*WHAT TO PRODUCE*. Rewrite all of the items below, substituting "Where do I click to:" for every occurrence of "Where should I click to:" and keeping everything else unchanged.

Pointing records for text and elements

________________

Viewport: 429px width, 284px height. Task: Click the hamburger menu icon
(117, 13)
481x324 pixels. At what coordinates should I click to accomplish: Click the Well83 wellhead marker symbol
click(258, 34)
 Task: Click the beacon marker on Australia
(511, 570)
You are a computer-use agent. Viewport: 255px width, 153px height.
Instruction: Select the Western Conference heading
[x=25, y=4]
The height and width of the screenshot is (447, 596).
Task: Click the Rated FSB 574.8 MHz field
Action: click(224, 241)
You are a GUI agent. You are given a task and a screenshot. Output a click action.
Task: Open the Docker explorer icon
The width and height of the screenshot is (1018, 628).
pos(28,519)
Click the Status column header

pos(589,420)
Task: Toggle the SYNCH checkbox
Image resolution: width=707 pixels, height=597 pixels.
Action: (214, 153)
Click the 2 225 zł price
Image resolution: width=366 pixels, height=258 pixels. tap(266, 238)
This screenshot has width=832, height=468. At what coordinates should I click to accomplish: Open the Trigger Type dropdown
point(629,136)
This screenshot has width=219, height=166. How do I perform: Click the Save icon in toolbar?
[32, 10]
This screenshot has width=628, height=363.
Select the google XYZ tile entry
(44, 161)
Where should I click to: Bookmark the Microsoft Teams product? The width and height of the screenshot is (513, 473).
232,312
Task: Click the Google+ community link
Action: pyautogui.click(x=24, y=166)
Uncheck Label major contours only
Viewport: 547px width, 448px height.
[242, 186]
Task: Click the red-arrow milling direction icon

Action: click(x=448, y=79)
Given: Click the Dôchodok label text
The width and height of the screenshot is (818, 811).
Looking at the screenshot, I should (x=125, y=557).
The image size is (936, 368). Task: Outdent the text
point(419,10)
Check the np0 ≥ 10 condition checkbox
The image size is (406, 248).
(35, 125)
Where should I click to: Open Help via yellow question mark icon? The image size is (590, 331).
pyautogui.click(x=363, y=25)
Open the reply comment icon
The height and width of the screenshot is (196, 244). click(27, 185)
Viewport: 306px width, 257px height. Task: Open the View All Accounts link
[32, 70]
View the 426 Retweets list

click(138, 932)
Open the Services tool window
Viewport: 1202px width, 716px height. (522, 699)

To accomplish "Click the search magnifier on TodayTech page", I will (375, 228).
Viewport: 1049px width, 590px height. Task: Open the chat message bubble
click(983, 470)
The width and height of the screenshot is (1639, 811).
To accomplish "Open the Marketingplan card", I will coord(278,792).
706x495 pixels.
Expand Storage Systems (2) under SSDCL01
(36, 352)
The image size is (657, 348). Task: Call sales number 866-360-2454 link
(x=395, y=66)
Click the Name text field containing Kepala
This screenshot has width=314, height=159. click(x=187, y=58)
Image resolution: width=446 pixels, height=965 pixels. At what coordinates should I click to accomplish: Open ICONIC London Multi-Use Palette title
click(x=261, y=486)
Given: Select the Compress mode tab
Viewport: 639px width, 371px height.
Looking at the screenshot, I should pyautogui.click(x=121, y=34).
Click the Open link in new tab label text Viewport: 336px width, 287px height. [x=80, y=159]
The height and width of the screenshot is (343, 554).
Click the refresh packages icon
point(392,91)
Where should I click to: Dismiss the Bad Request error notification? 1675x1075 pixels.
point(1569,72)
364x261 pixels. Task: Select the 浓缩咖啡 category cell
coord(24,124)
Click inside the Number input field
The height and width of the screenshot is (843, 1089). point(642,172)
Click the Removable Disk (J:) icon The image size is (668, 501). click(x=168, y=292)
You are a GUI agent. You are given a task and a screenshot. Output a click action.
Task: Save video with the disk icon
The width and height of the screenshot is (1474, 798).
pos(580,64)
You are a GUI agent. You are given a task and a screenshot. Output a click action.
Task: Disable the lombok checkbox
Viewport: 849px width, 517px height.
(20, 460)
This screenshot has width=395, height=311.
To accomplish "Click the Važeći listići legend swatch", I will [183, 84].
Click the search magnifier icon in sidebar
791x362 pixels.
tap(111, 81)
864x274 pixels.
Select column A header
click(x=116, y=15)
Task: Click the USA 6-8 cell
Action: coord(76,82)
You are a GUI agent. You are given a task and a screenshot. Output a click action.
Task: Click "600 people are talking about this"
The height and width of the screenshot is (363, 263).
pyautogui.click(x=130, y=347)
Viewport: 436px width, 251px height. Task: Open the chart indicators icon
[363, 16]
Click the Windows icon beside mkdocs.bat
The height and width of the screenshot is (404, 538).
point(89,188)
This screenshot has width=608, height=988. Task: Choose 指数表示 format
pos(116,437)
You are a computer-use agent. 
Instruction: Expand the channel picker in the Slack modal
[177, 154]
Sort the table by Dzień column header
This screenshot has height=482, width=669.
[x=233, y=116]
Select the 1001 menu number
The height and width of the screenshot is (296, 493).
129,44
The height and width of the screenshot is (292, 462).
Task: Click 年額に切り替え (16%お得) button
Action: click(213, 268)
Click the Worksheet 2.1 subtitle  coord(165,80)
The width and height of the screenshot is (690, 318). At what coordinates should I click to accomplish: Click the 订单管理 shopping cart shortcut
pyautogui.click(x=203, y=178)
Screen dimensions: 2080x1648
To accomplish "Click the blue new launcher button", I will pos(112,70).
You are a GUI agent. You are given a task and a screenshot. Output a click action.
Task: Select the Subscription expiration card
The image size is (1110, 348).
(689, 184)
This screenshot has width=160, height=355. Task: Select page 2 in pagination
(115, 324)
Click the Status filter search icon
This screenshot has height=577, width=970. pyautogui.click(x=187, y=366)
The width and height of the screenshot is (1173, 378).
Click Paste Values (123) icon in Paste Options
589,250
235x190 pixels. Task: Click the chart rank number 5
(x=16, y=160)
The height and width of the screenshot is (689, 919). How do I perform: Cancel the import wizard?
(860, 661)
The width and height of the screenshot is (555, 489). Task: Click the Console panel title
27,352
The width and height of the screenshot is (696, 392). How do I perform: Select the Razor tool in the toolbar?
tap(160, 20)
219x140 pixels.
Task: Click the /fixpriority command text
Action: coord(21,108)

________________

*EXERCISE RESULT*.
Viewport: 429px width, 284px height. Task: Click the hamburger menu icon
(117, 13)
481x324 pixels. At what coordinates should I click to accomplish: Click the Well83 wellhead marker symbol
click(258, 34)
 Task: Click the beacon marker on Australia
(511, 570)
You are a computer-use agent. Viewport: 255px width, 153px height.
Instruction: Select the Western Conference heading
[x=25, y=4]
The height and width of the screenshot is (447, 596).
Task: Click the Rated FSB 574.8 MHz field
Action: click(224, 241)
You are a GUI agent. You are given a task and a screenshot. Output a click action.
Task: Open the Docker explorer icon
The width and height of the screenshot is (1018, 628).
pos(28,519)
Click the Status column header

pos(589,420)
Task: Toggle the SYNCH checkbox
Image resolution: width=707 pixels, height=597 pixels.
Action: (214, 153)
Click the 2 225 zł price
Image resolution: width=366 pixels, height=258 pixels. tap(266, 238)
This screenshot has width=832, height=468. At what coordinates should I click to accomplish: Open the Trigger Type dropdown
point(629,136)
This screenshot has width=219, height=166. How do I perform: Click the Save icon in toolbar?
[32, 10]
This screenshot has width=628, height=363.
Select the google XYZ tile entry
(44, 161)
Where do I click to: Bookmark the Microsoft Teams product? The width and height of the screenshot is (513, 473).
232,312
Task: Click the Google+ community link
Action: pyautogui.click(x=24, y=166)
Uncheck Label major contours only
Viewport: 547px width, 448px height.
[242, 186]
Task: Click the red-arrow milling direction icon

Action: click(x=448, y=79)
Given: Click the Dôchodok label text
The width and height of the screenshot is (818, 811).
Looking at the screenshot, I should (x=125, y=557).
The image size is (936, 368). Task: Outdent the text
point(419,10)
Check the np0 ≥ 10 condition checkbox
The image size is (406, 248).
(35, 125)
Where do I click to: Open Help via yellow question mark icon? The image size is (590, 331).
pyautogui.click(x=363, y=25)
Open the reply comment icon
The height and width of the screenshot is (196, 244). click(27, 185)
Viewport: 306px width, 257px height. Task: Open the View All Accounts link
[32, 70]
View the 426 Retweets list

click(138, 932)
Open the Services tool window
Viewport: 1202px width, 716px height. (522, 699)

To accomplish "Click the search magnifier on TodayTech page", I will (375, 228).
Viewport: 1049px width, 590px height. Task: Open the chat message bubble
click(983, 470)
The width and height of the screenshot is (1639, 811).
To accomplish "Open the Marketingplan card", I will coord(278,792).
706x495 pixels.
Expand Storage Systems (2) under SSDCL01
(36, 352)
The image size is (657, 348). Task: Call sales number 866-360-2454 link
(x=395, y=66)
Click the Name text field containing Kepala
This screenshot has width=314, height=159. click(x=187, y=58)
Image resolution: width=446 pixels, height=965 pixels. At what coordinates should I click to accomplish: Open ICONIC London Multi-Use Palette title
click(x=261, y=486)
Given: Select the Compress mode tab
Viewport: 639px width, 371px height.
Looking at the screenshot, I should pyautogui.click(x=121, y=34).
Click the Open link in new tab label text Viewport: 336px width, 287px height. [x=80, y=159]
The height and width of the screenshot is (343, 554).
Click the refresh packages icon
point(392,91)
Where do I click to: Dismiss the Bad Request error notification? 1675x1075 pixels.
point(1569,72)
364x261 pixels. Task: Select the 浓缩咖啡 category cell
coord(24,124)
Click inside the Number input field
The height and width of the screenshot is (843, 1089). point(642,172)
Click the Removable Disk (J:) icon The image size is (668, 501). click(x=168, y=292)
You are a GUI agent. You are given a task and a screenshot. Output a click action.
Task: Save video with the disk icon
The width and height of the screenshot is (1474, 798).
pos(580,64)
You are a GUI agent. You are given a task and a screenshot. Output a click action.
Task: Disable the lombok checkbox
Viewport: 849px width, 517px height.
(20, 460)
This screenshot has width=395, height=311.
To accomplish "Click the Važeći listići legend swatch", I will [183, 84].
Click the search magnifier icon in sidebar
791x362 pixels.
tap(111, 81)
864x274 pixels.
Select column A header
click(x=116, y=15)
Task: Click the USA 6-8 cell
Action: coord(76,82)
You are a GUI agent. You are given a task and a screenshot. Output a click action.
Task: Click "600 people are talking about this"
The height and width of the screenshot is (363, 263).
pyautogui.click(x=130, y=347)
Viewport: 436px width, 251px height. Task: Open the chart indicators icon
[363, 16]
Click the Windows icon beside mkdocs.bat
The height and width of the screenshot is (404, 538).
point(89,188)
This screenshot has width=608, height=988. Task: Choose 指数表示 format
pos(116,437)
You are a computer-use agent. 
Instruction: Expand the channel picker in the Slack modal
[177, 154]
Sort the table by Dzień column header
This screenshot has height=482, width=669.
[x=233, y=116]
Select the 1001 menu number
The height and width of the screenshot is (296, 493).
129,44
The height and width of the screenshot is (292, 462).
Task: Click 年額に切り替え (16%お得) button
Action: click(213, 268)
Click the Worksheet 2.1 subtitle  coord(165,80)
The width and height of the screenshot is (690, 318). At what coordinates should I click to accomplish: Click the 订单管理 shopping cart shortcut
pyautogui.click(x=203, y=178)
Screen dimensions: 2080x1648
To accomplish "Click the blue new launcher button", I will pos(112,70).
You are a GUI agent. You are given a task and a screenshot. Output a click action.
Task: Select the Subscription expiration card
The image size is (1110, 348).
(689, 184)
This screenshot has width=160, height=355. Task: Select page 2 in pagination
(115, 324)
Click the Status filter search icon
This screenshot has height=577, width=970. pyautogui.click(x=187, y=366)
The width and height of the screenshot is (1173, 378).
Click Paste Values (123) icon in Paste Options
589,250
235x190 pixels. Task: Click the chart rank number 5
(x=16, y=160)
The height and width of the screenshot is (689, 919). How do I perform: Cancel the import wizard?
(860, 661)
The width and height of the screenshot is (555, 489). Task: Click the Console panel title
27,352
The width and height of the screenshot is (696, 392). How do I perform: Select the Razor tool in the toolbar?
tap(160, 20)
219x140 pixels.
Task: Click the /fixpriority command text
Action: coord(21,108)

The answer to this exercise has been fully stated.